- Born: July 8, 1948 (age 78) California, U.S.
- Convictions: Murder; Abuse of corpse; Fraud;
- Criminal penalty: 50 years imprisonment

Details
- Victims: 2
- Span of crimes: 2012 – September 2013
- Country: United States
- State: Oregon

= Susan Monica =

American convicted murderer (born 1948)

Susan Monica (born July 8, 1948) is an American former sailor and convicted murderer. She garnered public attention after being convicted of murdering two men at her residence in rural Wimer, Oregon. Both of the victims had worked as handymen on her farm, and each had gone missing under mysterious circumstances in 2012 and 2013, respectively. In both cases, Monica dismembered the victims before feeding portions of their remains to her farm pigs. Partial remains of the two men were discovered at her residence after authorities interrogated her for identity theft of one of the men.

In April 2015, after a trial that lasted six days, Monica was sentenced to two consecutive 25-year sentences, for a total of 50 years to serve in prison for her crimes.

==Background==
Monica was born in California in 1948. After serving in the United States Navy during the Vietnam War Monica began an engineering career and, in 1991, purchased a 20-acre farm in rural Wimer, Oregon. She ran the business White Queen Construction.

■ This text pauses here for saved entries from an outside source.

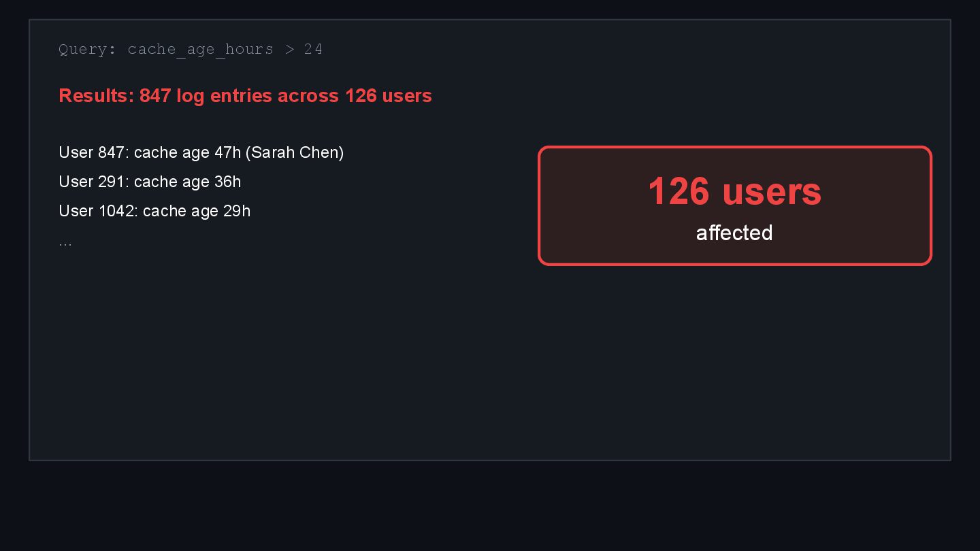Viewport: 980px width, 551px height.
Task: Expand the ellipsis to show more entries
Action: tap(65, 242)
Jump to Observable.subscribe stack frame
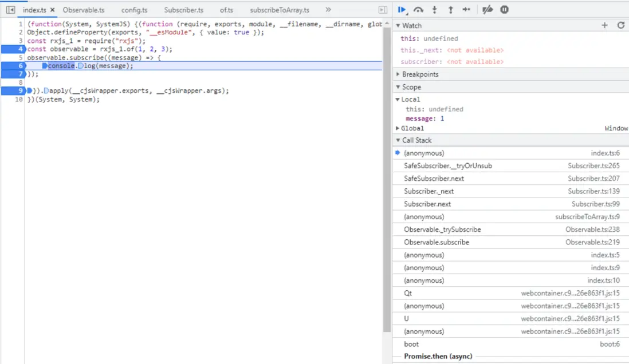Image resolution: width=629 pixels, height=364 pixels. point(436,242)
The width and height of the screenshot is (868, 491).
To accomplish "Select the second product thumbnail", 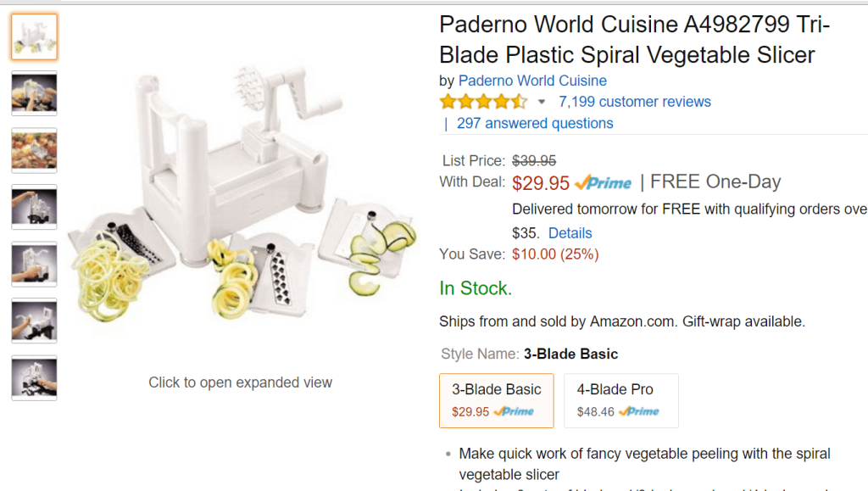I will tap(34, 93).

Monica employed 59-year-old Stephen Delecino as a handyman on the farm. Delecino disappeared some time in 2012 under mysterious circumstances. Robert Haney, a 56-year-old handyman, then disappeared in September 2013.

==Investigation==
Authorities arrived at Monica's residence on January 10, 2014, after it was discovered she had been using Haney's food stamps card, and confronted her with fraud charges. Upon searching her residence, they discovered evidence of human remains, which prompted a full search of the property.

Portions of remains from a total of two individuals were discovered; the first belonged to 56-year-old Robert Haney, Monica's handyman, who had gone missing in September 2013. The second individual initially was unidentified, but was later determined to be Delecino, a former employee of Monica's who had gone missing in 2012. The state of Monica's property was squalid, with significant piles of garbage, animal bones, and no running water or sewage system.

Investigators spent three weeks searching Monica's 20 acre farm near Rogue River, digging over 50 holes in the land searching for additional evidence and other potential victims. No additional remains were uncovered in their search. The pigs Monica kept on the farm were subsequently euthanized, and a former resident claimed he had witnessed Monica feed deceased house pets and livestock to the pigs on different occasions.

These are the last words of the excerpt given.